Emphasizing that you know how to do blood draws and have tech skills is, to be blunt, the first sign that you still have a lot to learn about nursing before you can begin a regular job, much less a travel nurse position. I think once you are closer to graduation you will see that you aren't ready. If your goal is to travel, get a good solid grounding in med-surg (make sure you learn telemetry skills), ER, or ICU for at least a year, preferably two.

It would be a miracle to get an actual travel nurse position for someone with no RN experience. Bonnie is totally right. You have no idea what you don't know. You will be amazed at how much you learn in just one year of working as a FT RN in a hospital.

If blood draws were a nurses only concern you would be set to go, unfortunately the technical skills are the easiest thing about nursing. The first time you have an unexpected patient death you will tear yourself up wondering if there was anything you could have done...as an experienced nurse you will have your answer, as a new grad you will need the suppose of staff around you...you absolutely will not have that as a traveler! The fact that you are so close to graduating and are so confident in your abilities is concerning...nursing school does very little to prepare you for the responsibility of another persons life...hopefully you will learn that before you become a full fledged nurse.

As a travel nurse you are expected to be able to walk onto a unit and begin full patient care, much of the time with little to no orientation.
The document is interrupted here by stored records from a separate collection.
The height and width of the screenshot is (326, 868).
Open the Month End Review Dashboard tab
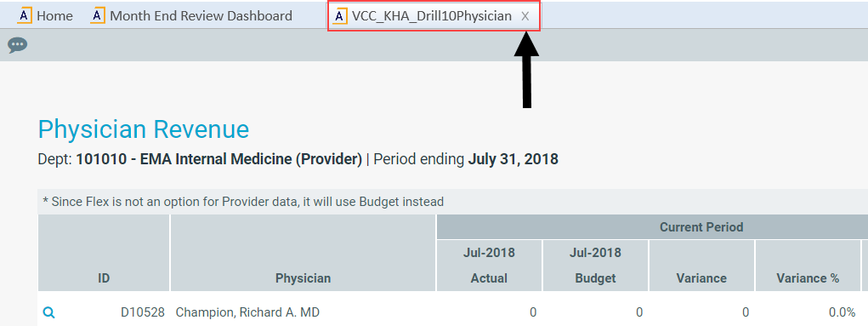pos(191,15)
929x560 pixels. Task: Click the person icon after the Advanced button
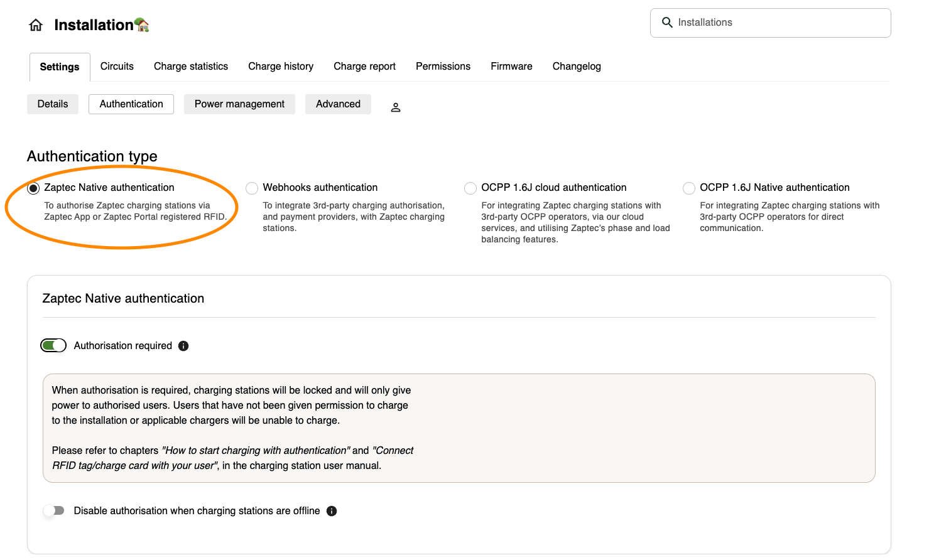[x=396, y=107]
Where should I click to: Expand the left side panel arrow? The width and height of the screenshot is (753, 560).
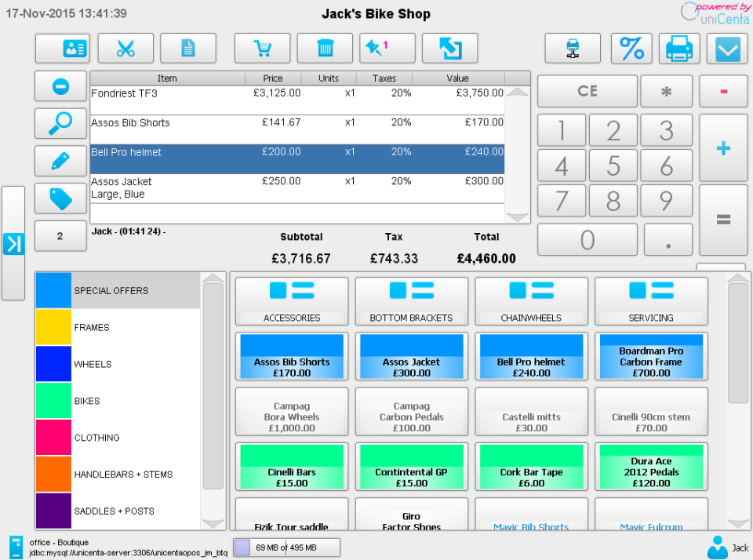pyautogui.click(x=13, y=244)
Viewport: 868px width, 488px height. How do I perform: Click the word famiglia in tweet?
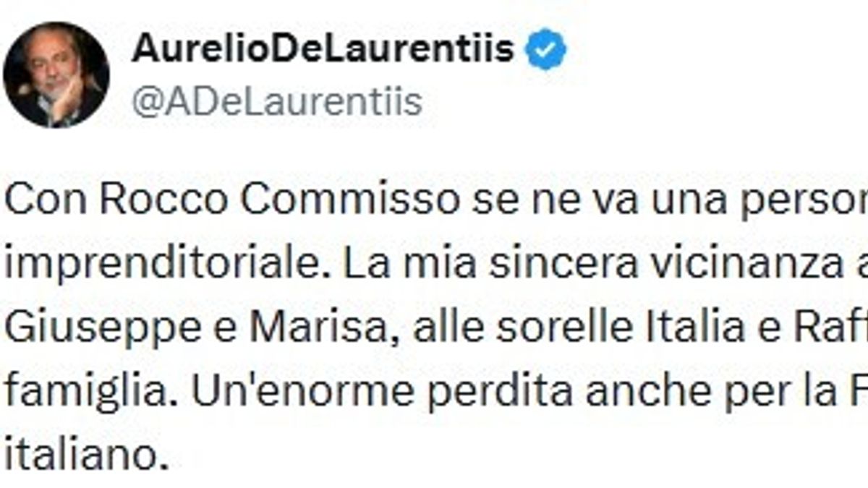(81, 395)

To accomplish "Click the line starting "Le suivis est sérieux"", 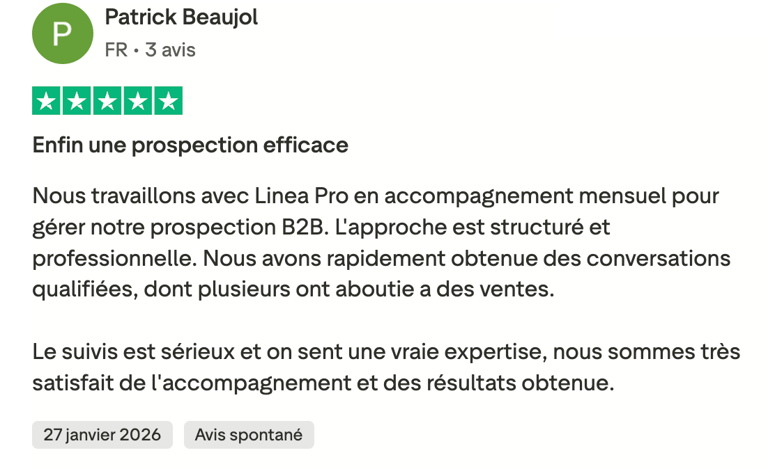I will 383,352.
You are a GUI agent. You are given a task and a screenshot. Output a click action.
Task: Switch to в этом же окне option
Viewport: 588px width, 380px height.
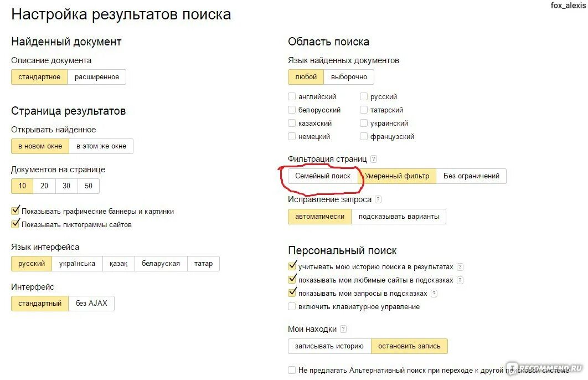coord(101,146)
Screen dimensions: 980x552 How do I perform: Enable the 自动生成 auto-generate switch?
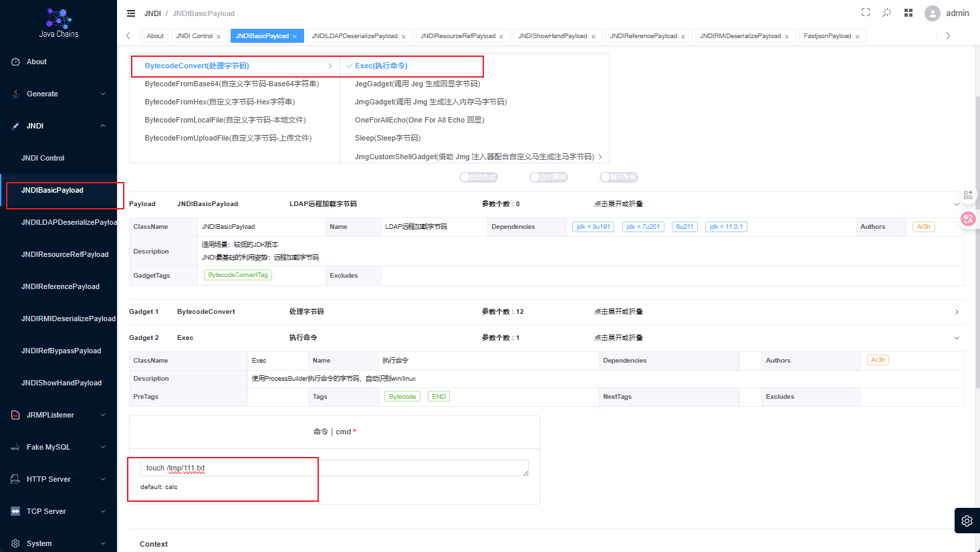pyautogui.click(x=479, y=177)
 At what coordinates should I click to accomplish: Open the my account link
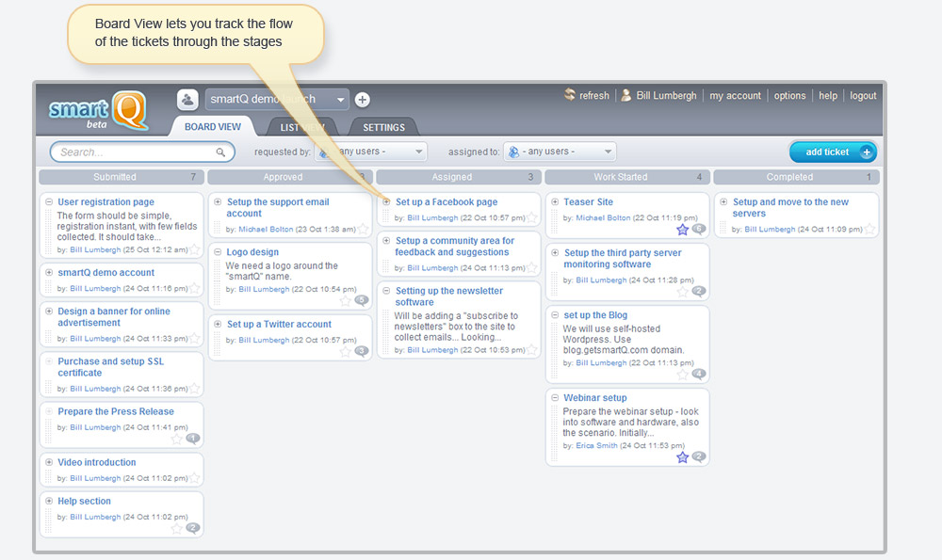click(x=735, y=96)
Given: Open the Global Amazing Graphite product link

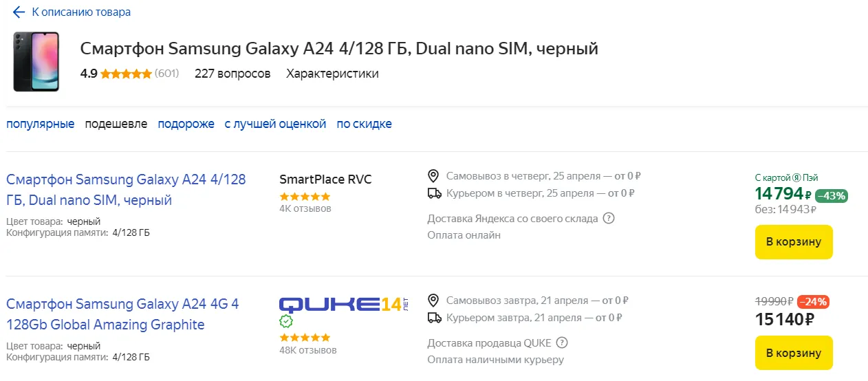Looking at the screenshot, I should click(122, 314).
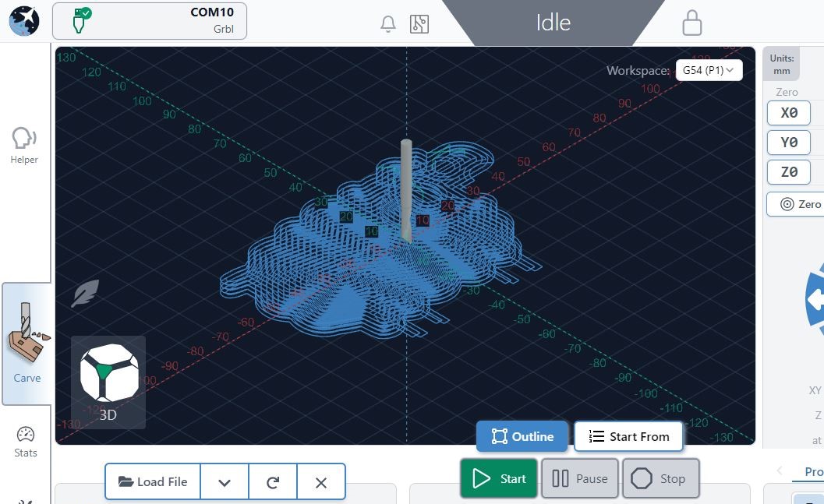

That's a tall order for even the most experienced nurses. Even knowing the travel game and with years of ICU experience, I still dread the first couple of shifts on a new assignment. There are a few contracts out there that are desperate enough to take a new grad, but there's a reason they're that desperate.

I was hired into a Trauma ICU, right out of school and got my CCRN and TNCC, over the following 2 years before I started traveling. I was still unprepared for some of the things thrown at me when I first started traveling. My only advice is to do yourself a huge favor and get a staff job for a couple of years. You'll have a lot of support as a new staff nurse that will not be available to you as a traveler.

Specializes in Oncology/Haemetology/HIV.

It matters very little what I think or what you think. What matters is the market.

When travel nurses were scarce and in high demand, the only places that hired travel new grads were the jobs that could not get anyone else. Currently, there are plenty of experienced RNs without jobs that can be hired easily, and substantially fewer travel assignments out there. Given those choices, who do you think that an assignment facility is going to pick as a very expensive travel RN.

Also, remember that travel nurse agency take about any unencumbered nurses application, BUT THAT DOES NOT MEAN THAT YOU WILL EVER GET A JOB through them. The client facility is the one that makes the decision to hire you or not. Thus, many agencies will take your new grad app, but most client facilities will not even accept an interview with you without experience.

Specializes in CCU, SICU, CVSICU, Precepting & Teaching.

The above posters were right -- you don't know what you don't know. You need a solid two years of experience as an RN in the specialty in which you wish to travel. If the travel is more important to you than the nursing, perhaps there are phlebotomy positions open to travelers? I have friends who travel as PTs and X-ray techs, but I don't know about plebotomists.

Specializes in ICU / PCU / Telemetry / Oncology.

OP, you have no idea how green you are in nursing ... !!! A travel assignment right now would swallow you whole.

Sent from my iPad using allnurses

Don't do it. That endangers patients when you are incompetent. Likely you'd make a mistake.